Reading: (up to this point)

ItE: R, 1, 2, 3, 4, 5

MM: 1, 2

Final exam: 06/13 14:45

Categorical Variables

Goal Make quantitative statements about qualitative information.

  • e.g., race, gender, being employed, living in Oregon, etc.

Approach. Construct binary variables.

  • a.k.a. dummy variables or indicator variables.
  • Value equals 1 if observation is in the category or 0 if otherwise.

Regression implications.

  1. Change the interpretation of the intercept.

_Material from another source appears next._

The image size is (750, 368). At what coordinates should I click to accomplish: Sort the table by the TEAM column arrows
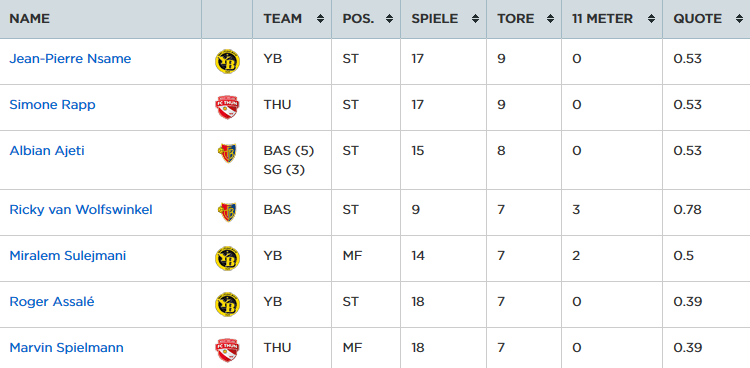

  2. Change the interpretations of the slope parameters.

Continuous Variables

Consider the relationship

\[ \text{Pay}_i = \beta_0 + \beta_1 \text{School}_i + u_i \]

where

  • \(\text{Pay}_i\) is a continuous variable measuring an individual’s pay
  • \(\text{School}_i\) is a continuous variable that measures years of education

Interpretation

  • \(\beta_0\): \(y\)-intercept, i.e., \(\text{Pay}\) when \(\text{School} = 0\)
  • \(\beta_1\): expected increase in \(\text{Pay}\) for a one-unit increase in \(\text{School}\)

Consider the relationship

\[ \text{Pay}_i = \beta_0 + \beta_1 \text{School}_i + u_i \]

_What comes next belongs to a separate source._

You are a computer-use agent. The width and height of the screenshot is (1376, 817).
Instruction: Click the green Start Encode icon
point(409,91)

Derive the slope’s interpretation.

\(\mathop{\mathbb{E}}\left[ \text{Pay} | \text{School} = \ell + 1 \right] - \mathop{\mathbb{E}}\left[ \text{Pay} | \text{School} = \ell \right]\)


\(\quad = \mathop{\mathbb{E}}\left[ \beta_0 + \beta_1 (\ell + 1) + u \right] - \mathop{\mathbb{E}}\left[ \beta_0 + \beta_1 \ell + u \right]\)


\(\quad = \left[ \beta_0 + \beta_1 (\ell + 1) \right] - \left[ \beta_0 + \beta_1 \ell \right]\)


\(\quad = \beta_0 - \beta_0 + \beta_1 \ell - \beta_1 \ell + \beta_1\) \(\: = \beta_1\).

Expected increase in pay for an additional year of schooling

Continuous Variables

Consider the relationship

\[ \text{Pay}_i = \beta_0 + \beta_1 \text{School}_i + u_i \]

Alternative derivation:

Differentiate the model with respect to schooling:

\[ \dfrac{\partial \text{Pay}}{\partial \text{School}} = \beta_1 \]

Expected increase in pay for an additional year of schooling

If we have multiple explanatory variables, e.g.,

\[ \text{Pay}_i = \beta_0 + \beta_1 \text{School}_i + \beta_2 \text{Ability}_i + u_i \]

then the interpretation changes slightly.

\(\mathop{\mathbb{E}}\left[ \text{Pay} | \text{School} = \ell + 1 \land \text{Ability} = \alpha \right] - \mathop{\mathbb{E}}\left[ \text{Pay} | \text{School} = \ell \land \text{Ability} = \alpha \right]\)


\(\quad = \mathop{\mathbb{E}}\left[ \beta_0 + \beta_1 (\ell + 1) + \beta_2 \alpha + u \right] - \mathop{\mathbb{E}}\left[ \beta_0 + \beta_1 \ell + \beta_2 \alpha + u \right]\)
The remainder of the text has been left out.